The decommissioned shafts of the Grube Teutschenthal mine are based near Halle, about 150 km southwest of Berlin, and were used to produce potash and rock salt.

The 760-m-deep mine is now being used as a long-term waste disposal facility, with Geiger using deep underground cavities to soundly dispose of mineral waste especially from thermal energy plants and industry.

The group is planning to use green energy to power existing operations at the site, and optimise electricity supply through gravity energy storage.

Gravitricity will launch a study in May looking to assess the technical and commercial feasibility of using the Saale shaft to optimise the supply and demand of green energy.

If this initial phase of the study proves positive, Gravitricity will then deliver a concept design and project development plan, offering Geiger the option to consider building a full-scale gravity energy storage plant.

“We are very interested in the potential to use a decommissioned mine shaft to help us store and deliver low carbon power. We are committed to decarbonising our activities and this study will give us the information we need to understand if gravity energy storage can form a part of our renewable energy mix,” states Geiger shareholder Stephan Geiger.

Gravitricity MD Charlie Blair adds that this contract with Geiger demonstrates the growing interest in the potential to use below-ground gravity storage technology as a cost-effective and flexible way of storing and delivering renewable energy.

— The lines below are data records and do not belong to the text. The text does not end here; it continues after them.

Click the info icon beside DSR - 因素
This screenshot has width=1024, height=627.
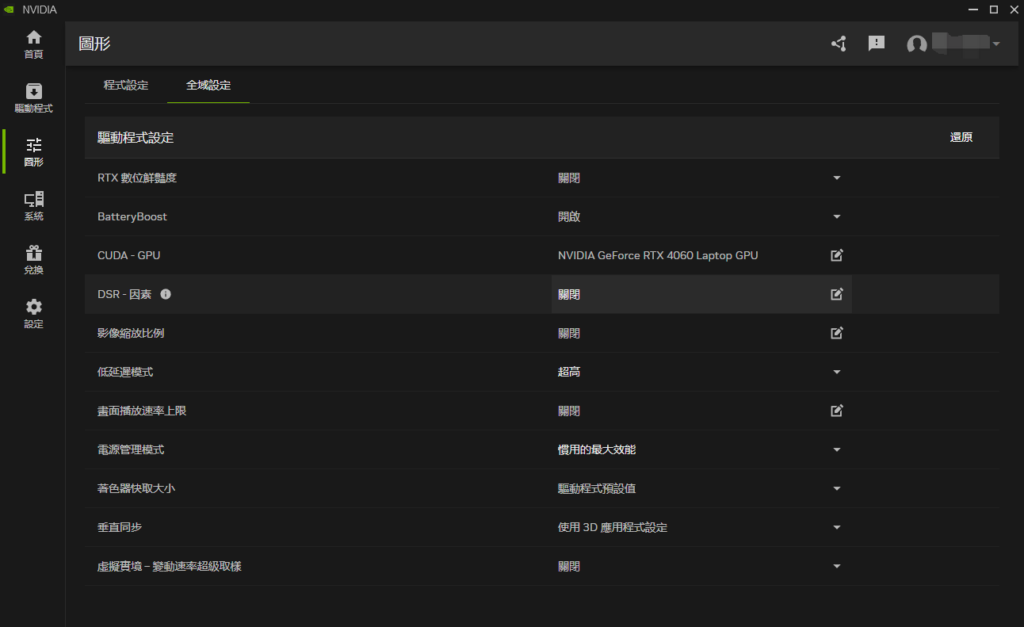(165, 294)
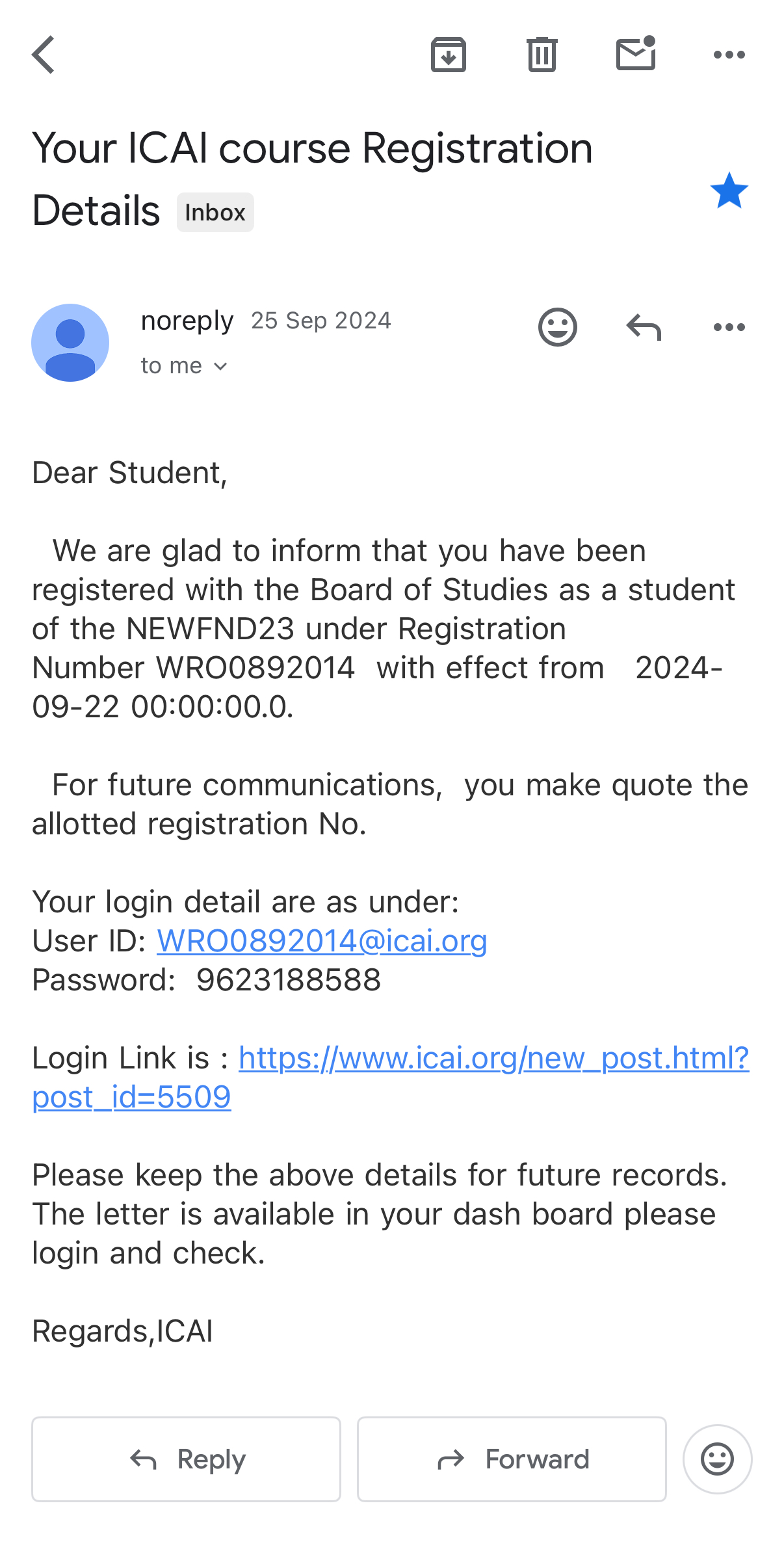The image size is (784, 1551).
Task: Expand the 'to me' recipient details
Action: pyautogui.click(x=184, y=366)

“We are now having conversations with mine owners worldwide seeking to explore opportunities to develop first-of-a-kind schemes.”

In February, Gravitricity signed a memorandum with Czech State-owned enterprise DIAMO, to help mitigate the consequences of coal mining in that country. The two parties are seeking to turn a decommissioned mine into a 4 MW energy storage facility, equivalent to the power needs of 16 000 homes.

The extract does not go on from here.